The tangled web of the 'Frightful Five'.
I see in Stuff that there are a number of US State and Federal officials going after Facebook for alleged monopolistic behaviour. Colour me surprised. Facebook and other members of the 'Frightful Five' have been accused of a significant amount of this behaviour and there is enough evidence that it has occurred... To date only Microsoft has actually been convicted and were punished by 'a slap on the wrist' according to the plaintiffs. What they were required to do was share their APIs with third parties to allow interoperability but in effect it only allowed people to call windows functions, and couldn't be used to create competing products. Hold that thought as you read on...
There are a couple of challenges here. The first being that from an Open Source perspective these companies have contributed significantly to the pool of code available to us that can and has supported small businesses around the world to deliver some fantastic services. So, having made all that code available under Open Source Licenses, it would be churlish of us to complain about the donors, right?
Well... the next challenge is what happens when a small startup becomes a big startup and then 'goes public' with an IPO. At that point an totally new set of business rules takes effect and your allegiance shifts from your core values to your shareholders core values... Your Open Source contributions then become part of the corporate veil used to divert attention away from the usually legal but possibly immoral behaviours that end up coming to the attention of lawmakers. By then you've also set up a massive lobbying arm to help you delay any further investigation as long as possible haven't you.
There is a definite cycle to these sorts of things and history tells us that Governments tend to be a few steps behind but will eventually catch up. Robber Barons have risen and fallen since medieval times. They rise until they become a threat to the established Government (which hopefully reflects the will of the people) and then laws are enacted to control them. New opportunities then appear where laws are weaker and they rise again. And so it goes...

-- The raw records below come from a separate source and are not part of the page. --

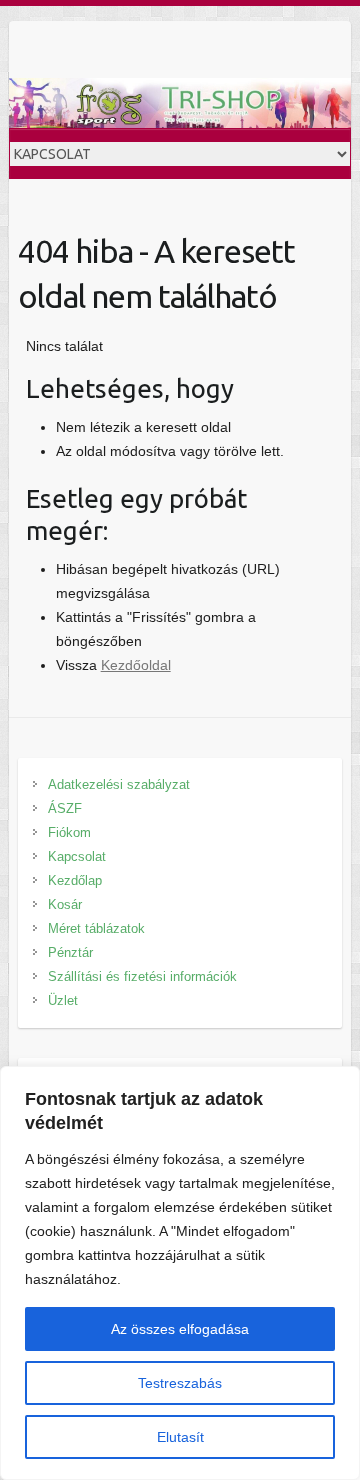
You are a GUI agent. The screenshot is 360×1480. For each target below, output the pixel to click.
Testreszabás (180, 1383)
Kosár (65, 904)
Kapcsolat (77, 856)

And what of the remedies in this case? The proposal is to split them up in the belief that this will introduce more competition however we know from the past that this just doesn't work. AT&T was broken up into 8 companies in 1984 but by 2006 had bought back 5 of them and is now just as big as it always was. Go figure.
A better proposal is to go back to the antitrust suit against IBM whereby the most effective parts of the remedy1 were (and I'm paraphrasing) to a) publish the operation of the systems and interfaces and b) not 'bundle' systems or services. The result of this remedy was what was called 'plug compatibility'... you could take a competitors product that adhered to the published behaviour of the interface (the physical plug or logical API) and replace it with an IBM one and vice versa and it would 'just work'. Roll up a new mainframe, unplug the old one, plug in the new one, power it up and you are back in business.

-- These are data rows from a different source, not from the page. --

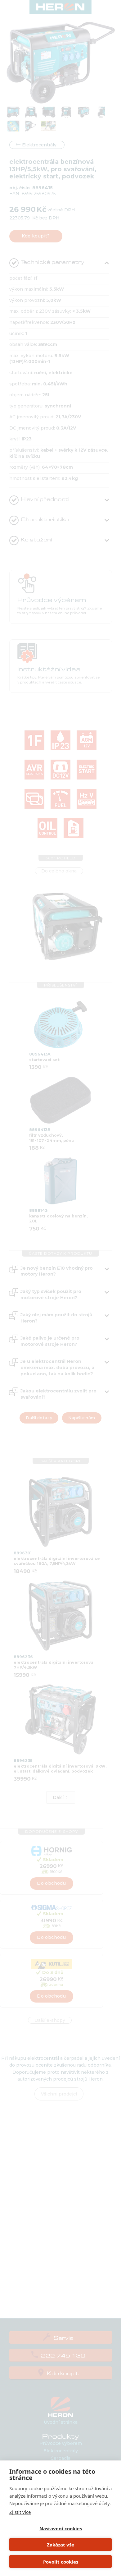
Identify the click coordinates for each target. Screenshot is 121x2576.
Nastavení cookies (60, 2528)
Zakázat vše (60, 2545)
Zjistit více (20, 2512)
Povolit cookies (60, 2562)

On the bundling side it meant that you could mix and match software and hardware components to meet your business needs without having to go all single vendor to get anything to work. Granted, it did lead to some odd situations in the early PC years when you had to purchase an IBM PC, and a screen, and a keyboard, and a mouse as separate items because IBM couldn't put them all in the same box, but was that really a problem?
Did all of that kill IBM. Well, no. And it most certainly lead to greater competition. Compare that with the Microsoft remedy where they didn't have to publish anything of use and could continue to bundle 'integrate' their software into a seamless, impenetrable monolith where a failure in one section still causes problems elsewhere. Nothing like having the 'Teams' bundle be a vector for the arbitrary execution of commands and code on any platform it is running on is there!
So, what should Governments be focusing on if breakups don't work.
- Unbundle 'integrated' components and force, and I mean Force, the publication of any and all APIs and calls between functional components. We don't care how the software actually does the work in the background but we do care about how we can use it properly and/or replace it with something better. This was supposed to have been the outcome of the acceptance of ODF for document interchange by the International Standards Organisation but of course that was gamed by Microsoft on an equally international scale with the result that the OOXML format also became an ISO standard. So the world is still stuck with using bundled software in an environment where what appears on consumer laptops and PCs is primarily controlled by Microsoft bulk licensing agreements. Much in the same way as the MCSSA operates within the New Zealand Government. Sigh.
- Use or enhance existing privacy laws to prevent the use of information collected on one platform or function to be analysed or used by any other platform or function. We don't allow data matching within Government departments today without some very specific regulations and controls so why should private companies be allowed to do it without any oversight. If data must be shared between platforms then specifically identify what it is being used for and why... e.g. I will let you use my location to tell me where the nearest restaurant is but NOT to track if I actually went there rather than the generic 'we need your location to provide services' statements we see today.
And I don't buy the argument that this would be onerous for these organisations to do... we have hundreds of people coming out of tertiary education looking for jobs in the industry so there is plenty of resource available.
Will this turn the internet into the utopia it was supposed to be? Probably not, but it will stop sliding even further into the creepy dystopia where a search for car parts on one platform turns into adverts for car sales yards on other platforms... I'm looking at you Google!